__PROVIDED PASSAGE__.

Re: List of Big Bore Pipes - 1-1/8" Stinger Diameter - TRX250R
« Reply #15 on: March 04, 2020, 07:35:48 PM »
Inside stinger diameter can get complicated real fast and involves a lot of variables and I can usually answer this question on stinger sizing quicker using the dyno and monitoring the piston crown temperature rather than trying to model the system using partial differential equations.  Listed below are the variables that must be considered and some of the basic science on how these variables affect stinger sizing.

1. The horsepower of the individual cylinder not the displacement is the most important variable when sizing stinger diameter and length.
    a.  A 1 HP cylinder creates a given quantity of exhaust gas and wasted heat.  A 100 HP cylinder creates 100 times more exhaust gas and wasted heat than the 1 HP cylinder

2.  The time between power pulses must be long enough for the exhaust to exit the pipe on each engine revolution

3.  The flow rate of the stinger and muffler has to provide the proper amount of back pressure at the exhaust port to work with the diffuser and tail cone shape profiles.
     a.  Anytime length is added to pipe or tubing, the flow rate is reduced.
     b.  Anytime a bend is added to pipe or tubing the flow rate is reduced.  The total number of degrees of of bend in the stinger/muffler is cumulative.  One bend of 50 degrees will offer approximately the same amount of restriction as five bends of 10 degrees each in the same length of tubing.
     c.  Turndowns on the end of mufflers reduce the flow rate but help fool the sound meters that the officials use when conducting sound level testing.
     d.  Anytime the inside diameter is reduced due to using cheap tube benders or worn out tube bending mandrels, the flow is reduced.
     e.  Anytime the inside diameter is reduced due to a weld booger inside the pipe flow is reduced.
     f.  The transition between the tail cone and stinger entrance should be straight and not bend at the junction.
     g.   The muffler's perforated tube reduces the flow rate.  The hole pattern and hole diameters affect the flow rate and the sound attenuation of the muffler.

__WRITTEN PROBLEM 1__.
In the stinger sizing post, change "tubing" to "piping" throughout the part that opens with the words containing "a.  Anytime length" and closes with "length of tubing.", and give that part again.
__WRITTEN PROBLEM 2__.
According to the stinger sizing post, what is the most important variable when sizing stinger diameter and length?
__WRITTEN PROBLEM 3__.
Please pick up the stinger sizing post and carry it on from its last sentence.
The lines after this point have no connection to the stinger sizing post.

__DATASET CONTENT__.
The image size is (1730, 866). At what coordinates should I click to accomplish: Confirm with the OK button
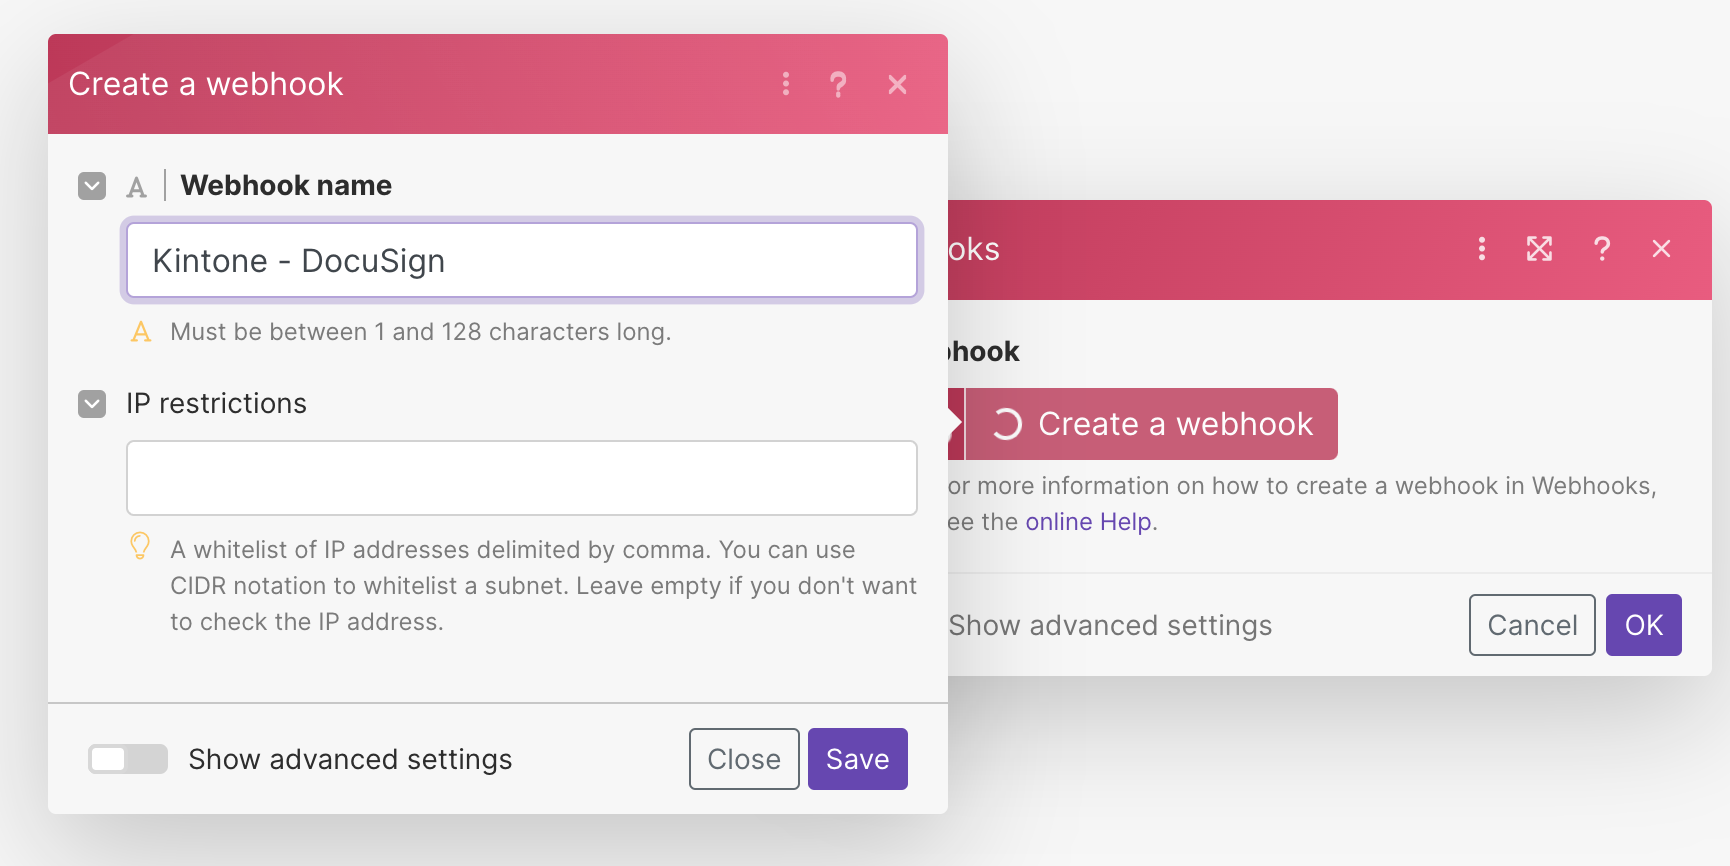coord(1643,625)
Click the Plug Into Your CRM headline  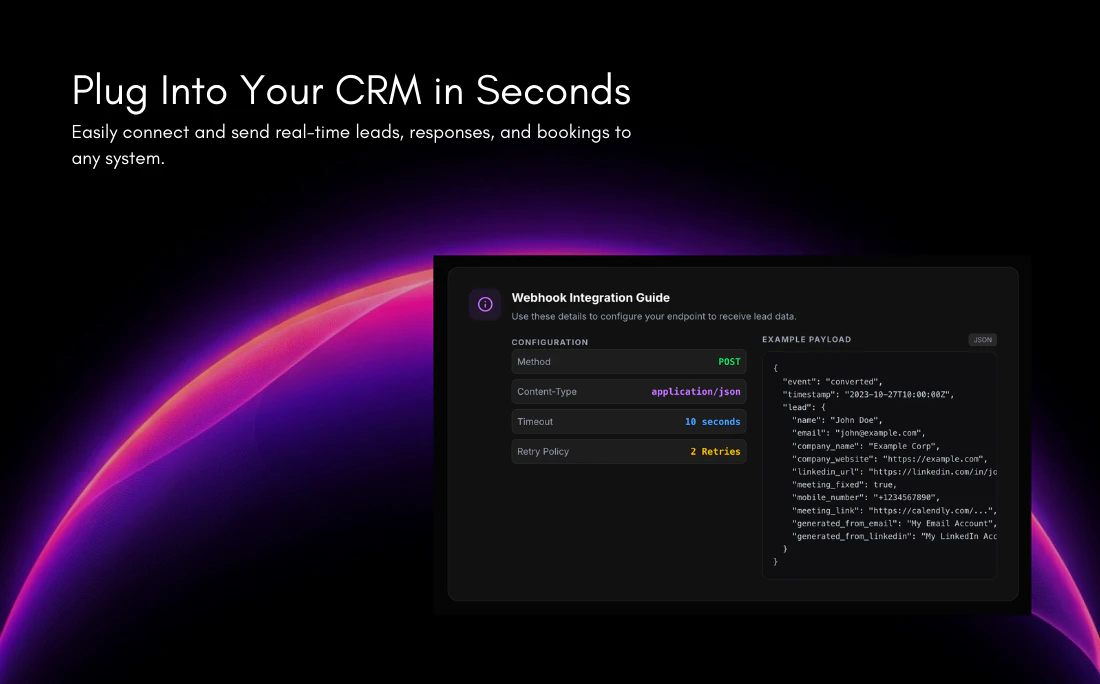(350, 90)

==

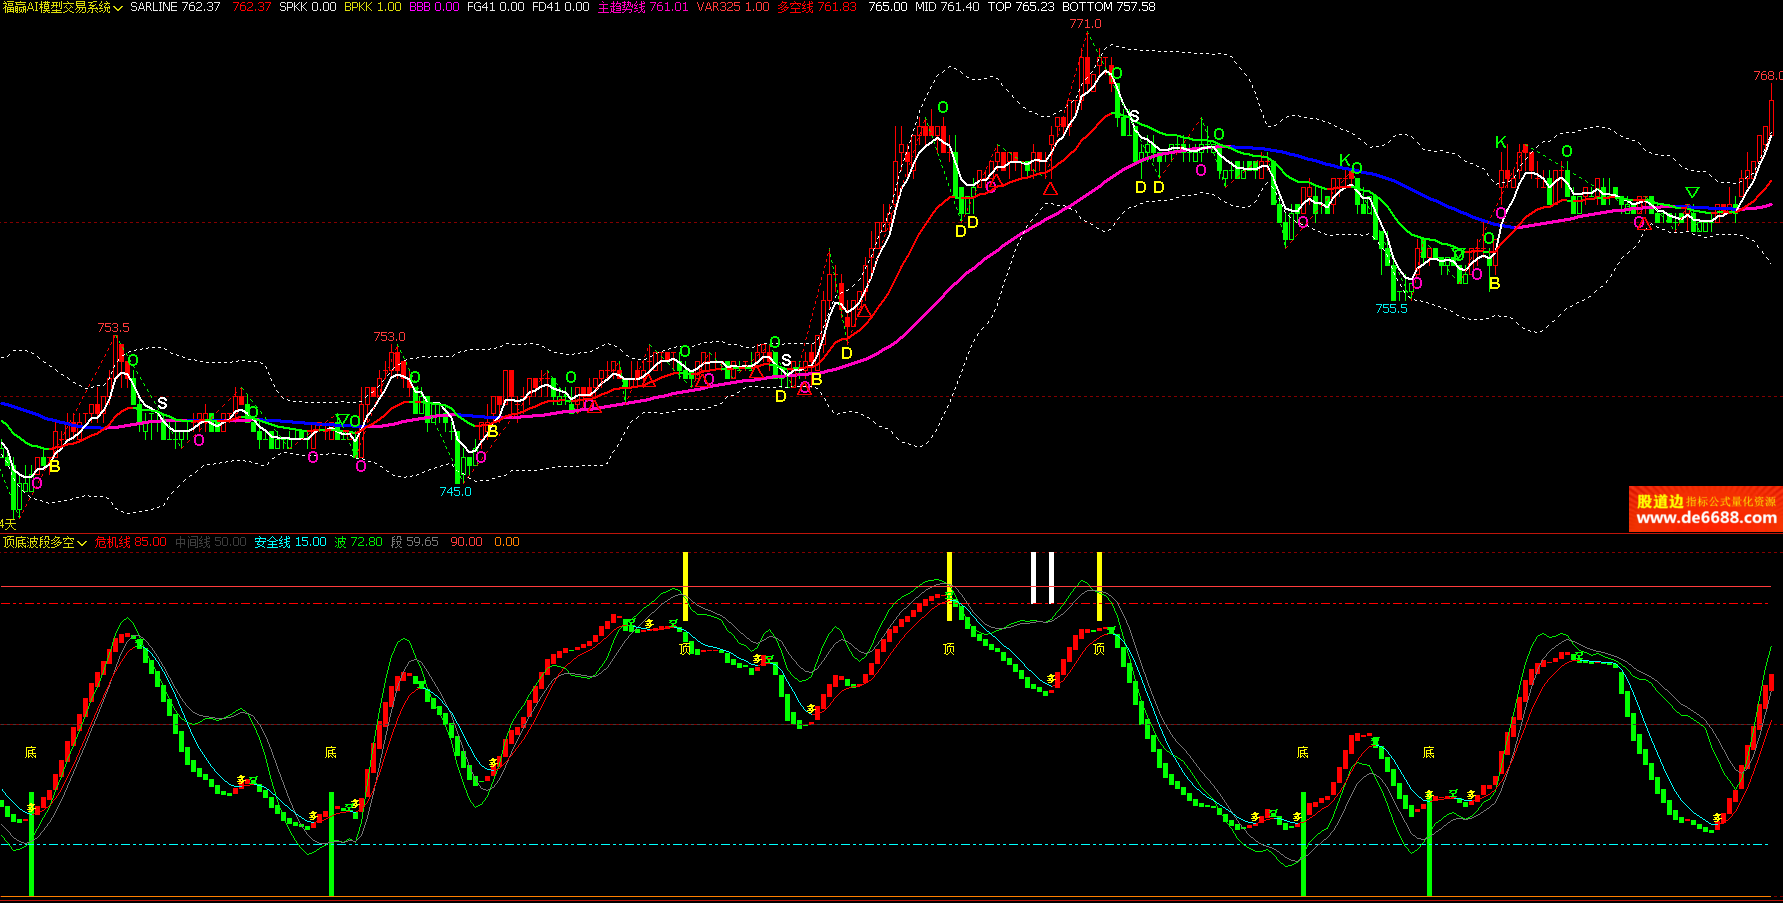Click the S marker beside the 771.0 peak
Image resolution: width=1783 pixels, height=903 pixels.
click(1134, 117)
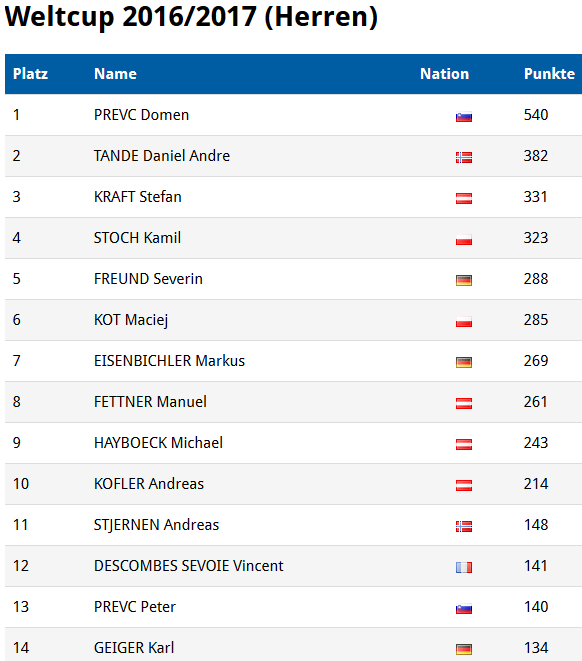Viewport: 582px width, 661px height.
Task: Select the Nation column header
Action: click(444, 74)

__TASK RESPONSE 1__.
a.  Anytime length is added to pipe or piping, the flow rate is reduced.
     b.  Anytime a bend is added to pipe or piping the flow rate is reduced.  The total number of degrees of of bend in the stinger/muffler is cumulative.  One bend of 50 degrees will offer approximately the same amount of restriction as five bends of 10 degrees each in the same length of piping.

__TASK RESPONSE 2__.
The horsepower of the individual cylinder, not the displacement.

__TASK RESPONSE 3__.
A combination of "a" through "g" can be used to obtain the desired flow rate (back pressure) of the stinger/muffler.  On some engines the length of the stinger/muffler will show a slight benefit due to the tuning of some of the secondary wave activity in stinger/muffler tract but the proper restriction is most important. 


Small displacement cylinders are usually more thermally sound and their pistons will usually allow more back pressure to be run at the exhaust port. Some of us engine builders can get a lot of power from the old two stroke engines that have been updated and are not using 25 year old pipe and cylinder port technology.

It has been my experience that the two stroke piston crown profiles (minimum thickness and thickness profiles) are poorly designed on most of the forged pistons being manufactured for our sport, especially the ones we have to use on the big bore cylinders.  I believe the piston manufacturers have gone overboard in trying to make the lightest piston possible at the expense of not being able to dissipate the heat that is proportional to the power that can be found in some of the newer cylinders. Most of the time thin piston crowns will not sag or burn through even after 500 runs on the dyno, when the dyno runs are in the 2 to 7 second range, but will sag or burn through when being run for WOT 10 to 15 seconds when tuned for max power up a long steep sand mountain or across a dry lake bed in a Baja race.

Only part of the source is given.